Il giovane Rebei ha affermato, anche durante il processo contro suo padre, di esserne venuto in possesso per caso e senza nemmeno sapere cosa ci fosse in quel trolley: “La valigia era custodita poco distante dalla stazione a Torino, appartiene a un ragazzo di colore: lo avevo visto lasciarla sotto una scala in un giardino al Valentino, dopo che il ragazzo è andato via l’ho recuperata. Il giorno dopo l’ho portata a casa e dentro ho trovato i soldi e la droga”. Il ragazzo ha sostenuto di aver preso solo le banconote, 400 euro in tutto, lasciando in valigia l’ecstasy: “Vivo di furti ma non ho mai spacciato, se avessi saputo che c’era droga non l’avrei presa”. In seguito sarebbe partito per la Tunisia, sempre senza informare suo padre.
L’assunzione integrale di responsabilità non ha mai convinto il sostituto procuratore Alberto Braghin, a fronte di una serie di elementi indiziari che il pm ha riepilogato, prima di chiedere la condanna dell’imputato a sei anni di carcere e 30mila euro di multa. In primo luogo l’atteggiamento dell’imputato durante la perquisizione: quando i poliziotti si erano concentrati sullo sgabuzzino, Rebei senior si sarebbe irrigidito chiedendo l’intervento di un avvocato. Dalle successive intercettazioni telefoniche, ha aggiunto il procuratore, era emerso un quadro differente rispetto a quello raccontato dal figlio: “Conversando con un’assistente sociale, ammette che il trolley era stato dato a lui perché lo consegnasse a suo figlio. Era lui dunque ad averlo portato in casa”. In un’altra telefonata, sempre il padre invitava l’interlocutore a chiamarlo su un altro telefono e parlava dell’impossibilità di recuperare un certo quantitativo di denaro. Soldi che, sostengono gli investigatori, rappresentavano il corrispettivo per il carico di pastiglie partito dalla Germania e destinato ad essere trasportato in Tunisia.

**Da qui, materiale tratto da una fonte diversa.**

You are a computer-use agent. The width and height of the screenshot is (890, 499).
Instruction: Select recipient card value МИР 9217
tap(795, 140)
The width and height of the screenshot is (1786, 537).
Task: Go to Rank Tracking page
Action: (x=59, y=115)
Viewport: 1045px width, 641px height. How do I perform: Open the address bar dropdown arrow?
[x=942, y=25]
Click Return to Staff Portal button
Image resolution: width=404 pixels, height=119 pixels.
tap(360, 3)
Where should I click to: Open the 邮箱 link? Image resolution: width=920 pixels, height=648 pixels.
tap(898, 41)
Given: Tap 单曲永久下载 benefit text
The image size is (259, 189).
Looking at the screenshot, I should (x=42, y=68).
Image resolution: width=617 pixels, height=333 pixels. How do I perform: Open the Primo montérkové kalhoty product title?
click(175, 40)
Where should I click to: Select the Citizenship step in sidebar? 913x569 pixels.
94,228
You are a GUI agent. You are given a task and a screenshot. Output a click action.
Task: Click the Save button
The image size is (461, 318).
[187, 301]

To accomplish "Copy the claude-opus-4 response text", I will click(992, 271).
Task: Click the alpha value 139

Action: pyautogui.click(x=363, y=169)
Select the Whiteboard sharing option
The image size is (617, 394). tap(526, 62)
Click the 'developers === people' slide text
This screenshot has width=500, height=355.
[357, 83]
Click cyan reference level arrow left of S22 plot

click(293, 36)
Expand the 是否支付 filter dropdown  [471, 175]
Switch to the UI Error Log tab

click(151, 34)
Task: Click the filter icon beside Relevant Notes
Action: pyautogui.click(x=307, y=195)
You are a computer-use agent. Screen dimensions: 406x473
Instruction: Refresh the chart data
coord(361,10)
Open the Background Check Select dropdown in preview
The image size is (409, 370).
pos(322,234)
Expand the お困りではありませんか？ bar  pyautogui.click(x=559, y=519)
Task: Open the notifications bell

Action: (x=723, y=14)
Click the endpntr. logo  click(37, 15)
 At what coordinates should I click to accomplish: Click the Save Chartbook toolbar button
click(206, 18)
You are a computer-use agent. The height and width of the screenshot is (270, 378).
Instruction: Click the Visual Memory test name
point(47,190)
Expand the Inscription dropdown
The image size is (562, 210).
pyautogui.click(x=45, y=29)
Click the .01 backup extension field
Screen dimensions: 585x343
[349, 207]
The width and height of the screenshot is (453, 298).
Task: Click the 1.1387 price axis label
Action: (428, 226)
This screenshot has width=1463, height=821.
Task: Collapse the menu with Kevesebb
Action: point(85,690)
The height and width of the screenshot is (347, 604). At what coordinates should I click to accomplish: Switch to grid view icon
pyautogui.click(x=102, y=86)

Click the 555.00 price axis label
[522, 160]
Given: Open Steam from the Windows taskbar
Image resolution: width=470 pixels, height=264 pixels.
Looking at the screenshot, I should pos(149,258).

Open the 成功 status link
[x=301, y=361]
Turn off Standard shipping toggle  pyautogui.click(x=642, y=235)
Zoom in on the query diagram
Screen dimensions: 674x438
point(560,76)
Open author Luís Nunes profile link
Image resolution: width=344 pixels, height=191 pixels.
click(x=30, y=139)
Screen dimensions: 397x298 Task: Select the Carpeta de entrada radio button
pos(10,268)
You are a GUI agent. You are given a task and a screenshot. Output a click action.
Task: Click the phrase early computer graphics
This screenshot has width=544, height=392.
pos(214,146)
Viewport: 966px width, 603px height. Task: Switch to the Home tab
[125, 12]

La difesa, rappresentata dall’avvocato Valentina Papetti, ha parlato della sussistenza di “elementi indiziari” che tuttavia non sono sufficienti per una condanna: “Certamente l’imputato discute con parenti e conoscenti della vicenda e si parla molto spesso del figlio, in Italia da poco tempo e che da quando è qui si è macchiato di una serie di attività illecite”. Non è comunque dimostrato, a detta del legale, che Abdellatif Rebei fosse a conoscenza del contenuto del trolley: “Soprattutto non si può individuare una rete di collegamento. Non viene contattato da nessun cliente, durante la perquisizione non abbiamo il rinvenimento di bilancini, di materiale per il confezionamento o di soldi in contanti”.